Chaque pas s’alourdit d’une gravité, d’un poids qu’augmentent encore les pentes insoumises du bourg. Des formes végétales pendent aux murs alors que le village, au contraire, s’est hissé au-dessus de la terre. La verticalité s’échafaude en fiers édifices dont les tons s’attristent ou s’enorgueillissent des traces du temps. Jusqu’au clocher, rose à sa base, assombri à son faite, qui défie le ciel de sa croix gracile.
En prenant de la hauteur, le contraste s’accentue. De lointaines barrières bleutées ferment l’horizon et une verdure obscure a envahi la plaine. Au-delà du paysage, la silhouette fantomatique du mont chauve rajoute au mythe du site. De retour dans le cœur sanglant du village, le contraste disparaît. Les fleurs s’accommodent d’une égoïste rougeur et ajoutent à la luminosité ambiante.
Par-delà le village, enfin, un sentier de poudre de feu serpente en dénivelés arénacés. Les formes, cette fois, s’affranchissent des angles et poussent l’imagination au néologisme. Le spectacle des ocres se teint de déclinaisons formidables, aux délimitations à peine visible. Des larmes rosâtres coulent sur des fonds d’or et des caillasses empourprées apparaissent comme l’expression d’une colère naturelle.

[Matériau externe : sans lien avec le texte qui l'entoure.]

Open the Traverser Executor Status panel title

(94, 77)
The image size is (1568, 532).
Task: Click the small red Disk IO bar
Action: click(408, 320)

Enfin les orangés prennent le relais, rappelant les fruits de la terre et les peintures ancestrales. D’immenses pitons font penser à Carroll ou à Verne, alors que les jeunes pousses de conifères révèlent l’exotisme de leur tempérament. Quand tout semble se mêler en un tourbillon de couleurs exaltantes, Roussillon reparaît alors, auréolé d’une nouvelle gloire.
On imagine alors le village sorti littéralement de terre. Et l’antre du Diable se fait antichambre du Paradis. Dans le feu et la fatigue, les couleurs se radoucissent. Cependant que le jour décline, le pays redevient humain. Le village, lui, demeure merveilleux.